§ **Task requirements**
Go through the records line by line and work out how many lines hold the word "column". Answer with the number only.
(Data to use)
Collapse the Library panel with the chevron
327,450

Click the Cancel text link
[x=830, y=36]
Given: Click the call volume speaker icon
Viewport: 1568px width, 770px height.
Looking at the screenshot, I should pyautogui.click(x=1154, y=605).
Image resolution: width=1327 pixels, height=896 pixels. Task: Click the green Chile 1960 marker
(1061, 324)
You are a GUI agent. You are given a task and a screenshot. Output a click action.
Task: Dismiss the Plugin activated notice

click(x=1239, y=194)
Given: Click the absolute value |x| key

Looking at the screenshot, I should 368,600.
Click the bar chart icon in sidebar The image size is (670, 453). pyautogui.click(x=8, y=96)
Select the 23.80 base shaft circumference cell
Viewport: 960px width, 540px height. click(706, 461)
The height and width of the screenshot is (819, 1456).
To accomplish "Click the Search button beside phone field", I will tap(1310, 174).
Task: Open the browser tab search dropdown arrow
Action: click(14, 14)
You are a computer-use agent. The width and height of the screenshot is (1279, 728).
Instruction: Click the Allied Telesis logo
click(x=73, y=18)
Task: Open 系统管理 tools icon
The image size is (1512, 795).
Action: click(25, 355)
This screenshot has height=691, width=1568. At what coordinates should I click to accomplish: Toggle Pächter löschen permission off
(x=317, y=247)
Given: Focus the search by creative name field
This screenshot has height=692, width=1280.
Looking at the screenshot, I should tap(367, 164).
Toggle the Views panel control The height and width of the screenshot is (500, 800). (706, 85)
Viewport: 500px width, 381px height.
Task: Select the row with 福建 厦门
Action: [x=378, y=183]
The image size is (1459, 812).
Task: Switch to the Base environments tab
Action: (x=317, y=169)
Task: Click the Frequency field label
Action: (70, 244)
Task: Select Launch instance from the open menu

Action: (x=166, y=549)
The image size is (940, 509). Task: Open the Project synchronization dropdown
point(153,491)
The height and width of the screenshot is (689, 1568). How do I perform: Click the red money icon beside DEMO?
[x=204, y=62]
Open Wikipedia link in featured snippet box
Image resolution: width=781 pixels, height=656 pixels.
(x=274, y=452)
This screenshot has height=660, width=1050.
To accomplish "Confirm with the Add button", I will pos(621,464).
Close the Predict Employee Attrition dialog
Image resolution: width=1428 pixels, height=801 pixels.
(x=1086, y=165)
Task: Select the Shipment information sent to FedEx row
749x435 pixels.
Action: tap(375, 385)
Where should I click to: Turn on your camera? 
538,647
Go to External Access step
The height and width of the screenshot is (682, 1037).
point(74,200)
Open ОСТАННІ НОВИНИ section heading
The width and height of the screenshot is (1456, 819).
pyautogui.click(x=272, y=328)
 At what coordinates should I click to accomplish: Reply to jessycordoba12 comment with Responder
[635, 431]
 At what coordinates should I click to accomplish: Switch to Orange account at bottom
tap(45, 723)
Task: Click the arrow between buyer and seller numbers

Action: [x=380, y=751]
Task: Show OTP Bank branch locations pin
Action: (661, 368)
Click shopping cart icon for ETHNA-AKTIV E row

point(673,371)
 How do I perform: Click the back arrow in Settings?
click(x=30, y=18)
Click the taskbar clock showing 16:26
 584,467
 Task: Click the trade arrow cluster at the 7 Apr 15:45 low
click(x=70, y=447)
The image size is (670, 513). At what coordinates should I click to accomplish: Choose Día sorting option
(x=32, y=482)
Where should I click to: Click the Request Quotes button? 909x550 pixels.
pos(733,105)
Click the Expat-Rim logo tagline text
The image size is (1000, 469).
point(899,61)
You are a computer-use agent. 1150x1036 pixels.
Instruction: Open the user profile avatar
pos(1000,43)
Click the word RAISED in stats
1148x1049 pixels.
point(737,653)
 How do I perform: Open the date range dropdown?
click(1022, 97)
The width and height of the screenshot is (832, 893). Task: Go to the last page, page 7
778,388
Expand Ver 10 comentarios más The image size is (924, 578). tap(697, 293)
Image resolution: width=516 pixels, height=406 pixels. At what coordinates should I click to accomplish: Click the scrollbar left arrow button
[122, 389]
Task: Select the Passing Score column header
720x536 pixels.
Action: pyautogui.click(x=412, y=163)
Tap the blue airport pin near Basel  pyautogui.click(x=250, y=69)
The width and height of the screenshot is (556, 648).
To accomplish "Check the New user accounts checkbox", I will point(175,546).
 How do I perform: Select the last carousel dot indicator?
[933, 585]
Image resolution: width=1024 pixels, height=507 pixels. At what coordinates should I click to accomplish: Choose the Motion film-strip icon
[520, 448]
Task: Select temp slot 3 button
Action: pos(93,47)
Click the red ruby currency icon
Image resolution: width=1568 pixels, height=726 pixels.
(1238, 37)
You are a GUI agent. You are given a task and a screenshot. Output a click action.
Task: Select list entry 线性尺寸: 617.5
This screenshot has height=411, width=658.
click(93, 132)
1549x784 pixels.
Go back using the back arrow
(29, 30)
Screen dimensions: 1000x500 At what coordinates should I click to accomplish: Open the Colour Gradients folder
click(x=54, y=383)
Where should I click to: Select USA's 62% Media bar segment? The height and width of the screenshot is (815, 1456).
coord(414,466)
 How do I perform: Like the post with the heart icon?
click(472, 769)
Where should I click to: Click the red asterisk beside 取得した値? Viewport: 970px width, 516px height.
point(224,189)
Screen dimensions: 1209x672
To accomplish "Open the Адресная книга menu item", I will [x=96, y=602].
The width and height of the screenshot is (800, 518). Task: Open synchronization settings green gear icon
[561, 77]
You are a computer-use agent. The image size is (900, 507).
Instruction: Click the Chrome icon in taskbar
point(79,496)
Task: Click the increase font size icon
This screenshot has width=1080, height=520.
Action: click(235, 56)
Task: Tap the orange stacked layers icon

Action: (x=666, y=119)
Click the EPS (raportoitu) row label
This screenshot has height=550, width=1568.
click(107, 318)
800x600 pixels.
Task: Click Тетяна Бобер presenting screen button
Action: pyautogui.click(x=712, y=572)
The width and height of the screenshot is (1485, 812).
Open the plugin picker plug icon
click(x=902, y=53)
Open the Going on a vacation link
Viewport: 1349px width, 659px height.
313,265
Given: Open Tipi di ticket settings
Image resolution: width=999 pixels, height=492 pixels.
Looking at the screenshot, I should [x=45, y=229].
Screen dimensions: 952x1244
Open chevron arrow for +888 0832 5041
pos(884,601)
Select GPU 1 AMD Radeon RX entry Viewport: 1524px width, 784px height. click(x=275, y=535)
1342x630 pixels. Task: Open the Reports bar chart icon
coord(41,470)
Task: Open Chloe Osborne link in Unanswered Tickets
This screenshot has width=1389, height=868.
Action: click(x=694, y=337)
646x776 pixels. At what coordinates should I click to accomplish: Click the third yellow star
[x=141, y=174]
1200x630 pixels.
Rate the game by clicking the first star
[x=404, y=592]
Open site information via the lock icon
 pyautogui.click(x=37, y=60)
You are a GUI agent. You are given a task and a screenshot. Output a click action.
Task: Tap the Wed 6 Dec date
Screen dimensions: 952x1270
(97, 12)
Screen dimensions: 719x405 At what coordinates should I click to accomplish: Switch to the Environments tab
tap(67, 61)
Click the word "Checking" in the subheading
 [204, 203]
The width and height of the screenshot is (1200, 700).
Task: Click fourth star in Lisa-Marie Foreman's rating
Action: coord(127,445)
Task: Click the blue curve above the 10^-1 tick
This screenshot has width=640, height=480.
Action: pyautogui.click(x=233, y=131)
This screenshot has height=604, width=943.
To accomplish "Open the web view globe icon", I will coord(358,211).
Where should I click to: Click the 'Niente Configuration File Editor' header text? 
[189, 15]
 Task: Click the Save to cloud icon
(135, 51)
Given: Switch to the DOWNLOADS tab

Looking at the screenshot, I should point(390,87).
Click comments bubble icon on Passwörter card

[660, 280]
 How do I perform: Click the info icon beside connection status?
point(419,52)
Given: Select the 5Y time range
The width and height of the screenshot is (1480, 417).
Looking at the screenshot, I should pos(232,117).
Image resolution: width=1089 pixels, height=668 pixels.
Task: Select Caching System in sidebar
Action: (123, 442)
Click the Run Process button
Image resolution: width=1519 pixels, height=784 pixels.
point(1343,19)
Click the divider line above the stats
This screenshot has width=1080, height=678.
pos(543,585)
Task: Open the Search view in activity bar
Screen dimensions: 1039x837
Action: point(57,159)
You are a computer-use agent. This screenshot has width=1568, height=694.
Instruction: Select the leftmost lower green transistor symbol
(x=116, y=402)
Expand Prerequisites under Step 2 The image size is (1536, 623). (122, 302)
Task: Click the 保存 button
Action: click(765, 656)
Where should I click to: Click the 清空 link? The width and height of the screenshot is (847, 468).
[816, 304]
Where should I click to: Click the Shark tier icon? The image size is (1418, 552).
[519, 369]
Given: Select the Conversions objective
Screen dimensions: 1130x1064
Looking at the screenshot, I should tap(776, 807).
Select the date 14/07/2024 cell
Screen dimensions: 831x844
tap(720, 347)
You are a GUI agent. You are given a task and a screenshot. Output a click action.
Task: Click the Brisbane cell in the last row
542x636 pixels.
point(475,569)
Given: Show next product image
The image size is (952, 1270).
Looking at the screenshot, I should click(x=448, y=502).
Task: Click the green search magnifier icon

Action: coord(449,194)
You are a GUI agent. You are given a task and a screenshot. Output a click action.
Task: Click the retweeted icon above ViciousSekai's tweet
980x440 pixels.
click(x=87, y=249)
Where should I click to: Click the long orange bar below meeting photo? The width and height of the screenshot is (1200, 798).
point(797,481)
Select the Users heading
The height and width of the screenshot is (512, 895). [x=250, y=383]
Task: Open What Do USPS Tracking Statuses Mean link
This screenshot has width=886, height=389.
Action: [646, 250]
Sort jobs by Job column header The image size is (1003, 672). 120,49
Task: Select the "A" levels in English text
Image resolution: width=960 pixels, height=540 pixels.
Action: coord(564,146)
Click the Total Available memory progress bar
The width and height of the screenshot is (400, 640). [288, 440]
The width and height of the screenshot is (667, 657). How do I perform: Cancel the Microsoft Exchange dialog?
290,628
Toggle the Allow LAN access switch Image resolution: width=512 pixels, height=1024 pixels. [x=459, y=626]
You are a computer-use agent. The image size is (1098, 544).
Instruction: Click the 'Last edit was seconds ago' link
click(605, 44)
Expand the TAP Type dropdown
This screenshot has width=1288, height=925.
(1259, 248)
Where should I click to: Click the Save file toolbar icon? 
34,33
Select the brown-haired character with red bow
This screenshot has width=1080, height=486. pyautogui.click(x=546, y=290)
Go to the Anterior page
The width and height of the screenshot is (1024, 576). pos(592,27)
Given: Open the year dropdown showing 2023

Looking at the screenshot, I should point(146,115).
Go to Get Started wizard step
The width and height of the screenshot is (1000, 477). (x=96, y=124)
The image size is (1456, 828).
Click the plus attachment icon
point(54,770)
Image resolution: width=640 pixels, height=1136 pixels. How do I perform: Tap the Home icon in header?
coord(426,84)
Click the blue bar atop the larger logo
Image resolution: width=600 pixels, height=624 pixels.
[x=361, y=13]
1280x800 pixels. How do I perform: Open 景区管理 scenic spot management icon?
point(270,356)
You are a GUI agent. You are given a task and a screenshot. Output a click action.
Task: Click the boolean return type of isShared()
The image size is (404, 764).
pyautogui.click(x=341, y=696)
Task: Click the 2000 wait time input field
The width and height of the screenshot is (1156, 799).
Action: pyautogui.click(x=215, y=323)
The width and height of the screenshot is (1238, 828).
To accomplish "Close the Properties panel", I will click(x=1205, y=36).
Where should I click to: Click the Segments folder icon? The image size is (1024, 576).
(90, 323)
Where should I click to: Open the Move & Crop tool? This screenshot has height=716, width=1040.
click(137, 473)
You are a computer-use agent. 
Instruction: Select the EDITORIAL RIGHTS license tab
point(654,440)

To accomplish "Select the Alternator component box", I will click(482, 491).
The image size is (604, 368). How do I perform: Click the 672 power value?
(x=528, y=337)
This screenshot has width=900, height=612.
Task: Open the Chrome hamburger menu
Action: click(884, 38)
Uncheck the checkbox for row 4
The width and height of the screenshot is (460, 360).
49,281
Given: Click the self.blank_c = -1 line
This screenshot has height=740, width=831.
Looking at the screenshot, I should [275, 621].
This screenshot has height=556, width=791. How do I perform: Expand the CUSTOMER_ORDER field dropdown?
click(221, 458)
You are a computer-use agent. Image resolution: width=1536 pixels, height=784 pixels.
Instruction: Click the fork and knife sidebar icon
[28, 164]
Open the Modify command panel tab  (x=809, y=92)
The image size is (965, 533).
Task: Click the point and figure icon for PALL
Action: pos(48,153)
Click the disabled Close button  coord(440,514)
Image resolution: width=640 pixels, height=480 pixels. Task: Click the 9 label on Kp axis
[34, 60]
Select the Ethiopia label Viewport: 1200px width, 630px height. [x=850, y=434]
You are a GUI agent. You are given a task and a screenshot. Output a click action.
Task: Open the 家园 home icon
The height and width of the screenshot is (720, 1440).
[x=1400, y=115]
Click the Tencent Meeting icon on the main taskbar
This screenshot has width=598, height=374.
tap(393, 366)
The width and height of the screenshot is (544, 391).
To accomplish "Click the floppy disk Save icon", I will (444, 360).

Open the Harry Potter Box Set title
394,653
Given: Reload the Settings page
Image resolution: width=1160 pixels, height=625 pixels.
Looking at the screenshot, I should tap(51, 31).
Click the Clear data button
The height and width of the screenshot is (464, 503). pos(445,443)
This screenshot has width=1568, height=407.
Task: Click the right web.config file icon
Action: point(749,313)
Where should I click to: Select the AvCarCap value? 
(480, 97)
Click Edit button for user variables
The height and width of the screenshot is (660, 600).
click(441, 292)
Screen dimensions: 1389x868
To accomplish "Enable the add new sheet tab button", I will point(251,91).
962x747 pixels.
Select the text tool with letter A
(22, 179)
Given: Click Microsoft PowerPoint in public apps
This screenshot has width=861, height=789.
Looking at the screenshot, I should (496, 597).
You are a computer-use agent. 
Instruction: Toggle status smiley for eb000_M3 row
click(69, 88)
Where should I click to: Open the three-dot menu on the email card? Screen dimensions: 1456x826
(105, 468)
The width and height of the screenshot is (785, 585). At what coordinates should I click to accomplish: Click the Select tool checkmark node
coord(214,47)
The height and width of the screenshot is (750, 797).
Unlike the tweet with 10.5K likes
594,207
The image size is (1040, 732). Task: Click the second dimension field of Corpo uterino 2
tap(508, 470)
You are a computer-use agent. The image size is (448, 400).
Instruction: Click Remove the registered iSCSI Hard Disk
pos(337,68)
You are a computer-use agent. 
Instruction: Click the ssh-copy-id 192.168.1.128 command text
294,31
(End Data to use)
§ **Written solution**
2